-- Task data follows --

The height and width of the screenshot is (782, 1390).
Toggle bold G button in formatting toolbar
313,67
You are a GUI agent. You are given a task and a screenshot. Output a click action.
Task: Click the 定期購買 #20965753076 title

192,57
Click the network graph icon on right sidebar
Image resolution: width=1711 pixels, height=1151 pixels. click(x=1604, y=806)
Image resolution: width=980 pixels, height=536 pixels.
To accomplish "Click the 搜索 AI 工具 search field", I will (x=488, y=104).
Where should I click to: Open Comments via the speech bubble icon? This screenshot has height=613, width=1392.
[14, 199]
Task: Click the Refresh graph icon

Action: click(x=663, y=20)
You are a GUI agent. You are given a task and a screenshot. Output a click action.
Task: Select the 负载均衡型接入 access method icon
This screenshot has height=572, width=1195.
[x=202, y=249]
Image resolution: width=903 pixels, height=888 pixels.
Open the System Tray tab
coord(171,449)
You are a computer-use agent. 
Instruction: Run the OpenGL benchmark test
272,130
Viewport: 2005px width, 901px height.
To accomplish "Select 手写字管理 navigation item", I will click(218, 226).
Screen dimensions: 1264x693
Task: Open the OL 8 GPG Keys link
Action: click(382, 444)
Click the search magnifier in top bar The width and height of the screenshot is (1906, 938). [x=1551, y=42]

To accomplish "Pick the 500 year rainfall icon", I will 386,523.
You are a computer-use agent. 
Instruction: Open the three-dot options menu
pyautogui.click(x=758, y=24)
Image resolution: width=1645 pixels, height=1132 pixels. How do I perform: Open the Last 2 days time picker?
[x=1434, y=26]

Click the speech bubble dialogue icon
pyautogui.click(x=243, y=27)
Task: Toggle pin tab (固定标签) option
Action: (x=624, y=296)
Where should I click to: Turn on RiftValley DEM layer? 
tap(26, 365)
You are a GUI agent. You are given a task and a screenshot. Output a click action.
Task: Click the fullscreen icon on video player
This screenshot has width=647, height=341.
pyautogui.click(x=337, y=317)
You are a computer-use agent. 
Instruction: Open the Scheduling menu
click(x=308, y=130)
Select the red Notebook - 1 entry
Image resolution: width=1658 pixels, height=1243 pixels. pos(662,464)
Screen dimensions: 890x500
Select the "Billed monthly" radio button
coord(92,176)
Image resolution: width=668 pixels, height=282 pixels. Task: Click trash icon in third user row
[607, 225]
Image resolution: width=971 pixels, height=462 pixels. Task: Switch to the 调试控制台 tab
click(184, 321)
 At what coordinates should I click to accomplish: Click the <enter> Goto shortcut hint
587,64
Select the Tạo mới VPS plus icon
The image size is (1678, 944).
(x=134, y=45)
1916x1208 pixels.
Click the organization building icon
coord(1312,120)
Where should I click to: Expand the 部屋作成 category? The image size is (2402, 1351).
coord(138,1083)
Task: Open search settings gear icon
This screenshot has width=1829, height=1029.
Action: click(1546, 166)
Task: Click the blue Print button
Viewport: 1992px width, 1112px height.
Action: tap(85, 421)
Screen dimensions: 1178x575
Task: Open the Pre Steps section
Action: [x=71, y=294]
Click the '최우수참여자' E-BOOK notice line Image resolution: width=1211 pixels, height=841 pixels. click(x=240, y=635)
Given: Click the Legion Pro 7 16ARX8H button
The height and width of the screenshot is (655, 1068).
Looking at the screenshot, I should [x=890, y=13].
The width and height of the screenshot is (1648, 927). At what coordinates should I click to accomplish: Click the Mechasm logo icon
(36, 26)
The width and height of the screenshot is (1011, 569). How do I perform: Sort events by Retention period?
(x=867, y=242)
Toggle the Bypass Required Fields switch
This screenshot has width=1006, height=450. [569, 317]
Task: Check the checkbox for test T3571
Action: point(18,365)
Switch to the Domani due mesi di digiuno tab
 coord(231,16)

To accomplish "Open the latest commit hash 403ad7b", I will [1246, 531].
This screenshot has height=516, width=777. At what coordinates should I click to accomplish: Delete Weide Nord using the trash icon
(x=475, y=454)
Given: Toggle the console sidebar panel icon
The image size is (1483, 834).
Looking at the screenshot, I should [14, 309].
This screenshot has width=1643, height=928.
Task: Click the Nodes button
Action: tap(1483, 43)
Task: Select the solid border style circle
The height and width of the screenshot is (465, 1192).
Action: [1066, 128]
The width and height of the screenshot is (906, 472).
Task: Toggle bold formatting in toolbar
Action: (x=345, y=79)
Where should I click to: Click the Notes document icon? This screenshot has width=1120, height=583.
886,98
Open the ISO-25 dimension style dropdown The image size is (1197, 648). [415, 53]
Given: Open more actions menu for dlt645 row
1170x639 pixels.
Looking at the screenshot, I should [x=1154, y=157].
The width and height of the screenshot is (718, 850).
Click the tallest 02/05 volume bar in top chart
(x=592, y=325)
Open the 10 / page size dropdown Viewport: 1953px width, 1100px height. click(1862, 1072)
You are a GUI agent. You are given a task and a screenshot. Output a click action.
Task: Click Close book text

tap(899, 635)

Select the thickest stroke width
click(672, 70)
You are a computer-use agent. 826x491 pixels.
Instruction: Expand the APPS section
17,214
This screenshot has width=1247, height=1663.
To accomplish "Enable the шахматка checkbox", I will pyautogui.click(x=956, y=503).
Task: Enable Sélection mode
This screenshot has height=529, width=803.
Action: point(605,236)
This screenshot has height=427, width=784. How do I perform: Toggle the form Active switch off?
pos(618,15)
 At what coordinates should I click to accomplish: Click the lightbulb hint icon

-- Task data concluded --

**Work request:**
Say how many lines in the records above hold "style", and give no other text.

**Written solution:**
2